EXERCISE OBJECTIVE
Skip all pictures, then copy the lines from the start of the data through the line with "The height and width of the screenshot is (493, 657).", keeping both ends.

### DATA SECTION ###

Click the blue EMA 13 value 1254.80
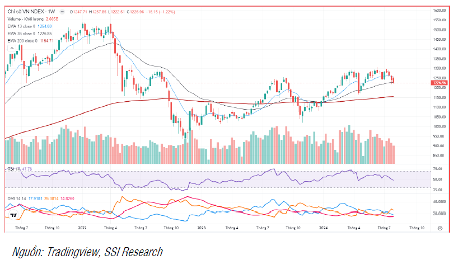The image size is (458, 260). [45, 26]
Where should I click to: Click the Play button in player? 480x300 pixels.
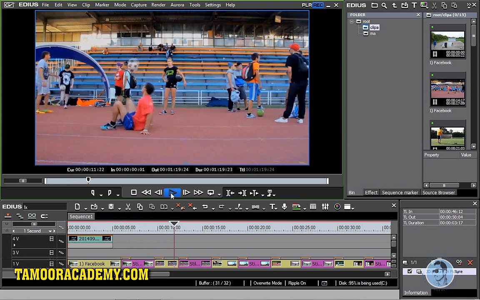tap(173, 193)
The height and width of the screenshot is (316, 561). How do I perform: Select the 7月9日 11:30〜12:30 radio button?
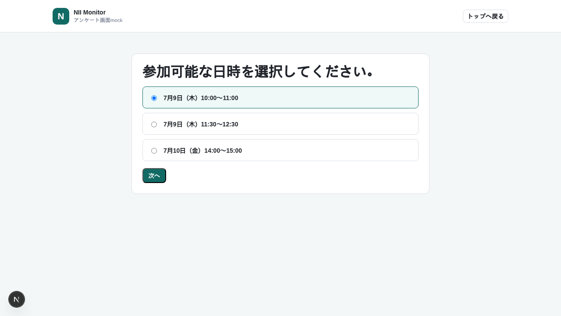pos(154,124)
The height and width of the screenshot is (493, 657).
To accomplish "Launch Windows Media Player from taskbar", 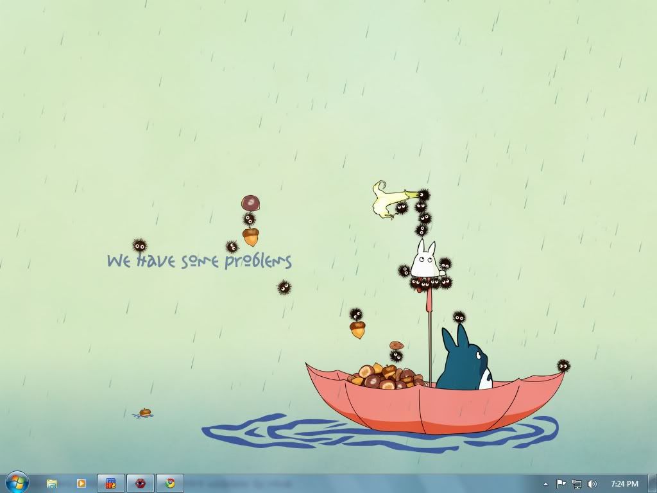I will point(81,483).
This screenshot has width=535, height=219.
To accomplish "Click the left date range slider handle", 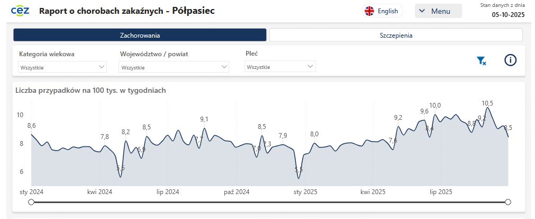I will click(31, 202).
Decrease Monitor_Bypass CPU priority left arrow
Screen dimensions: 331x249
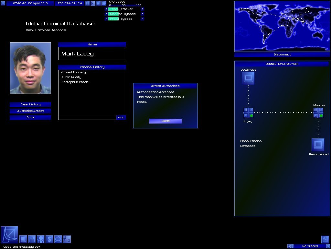point(106,14)
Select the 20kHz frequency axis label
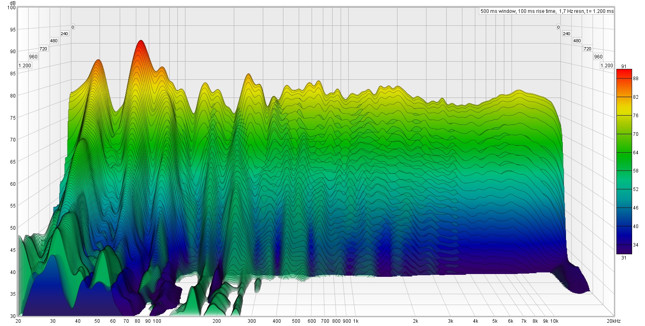 (614, 321)
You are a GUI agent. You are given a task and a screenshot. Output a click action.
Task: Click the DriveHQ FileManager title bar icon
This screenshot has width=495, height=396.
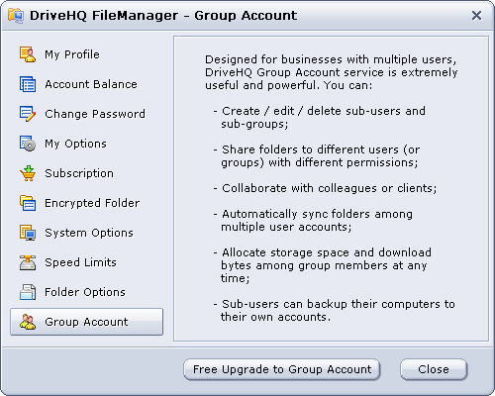[x=16, y=16]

###

RESULT FOR THIS TASK
Click the blue EMA 13 value 1254.80
The image size is (458, 260). [45, 26]
Where should I click to: Click the Play button in player? 480x300 pixels.
tap(173, 193)
The height and width of the screenshot is (316, 561). How do I perform: Select the 7月9日 11:30〜12:30 radio button?
pos(154,124)
The height and width of the screenshot is (493, 657).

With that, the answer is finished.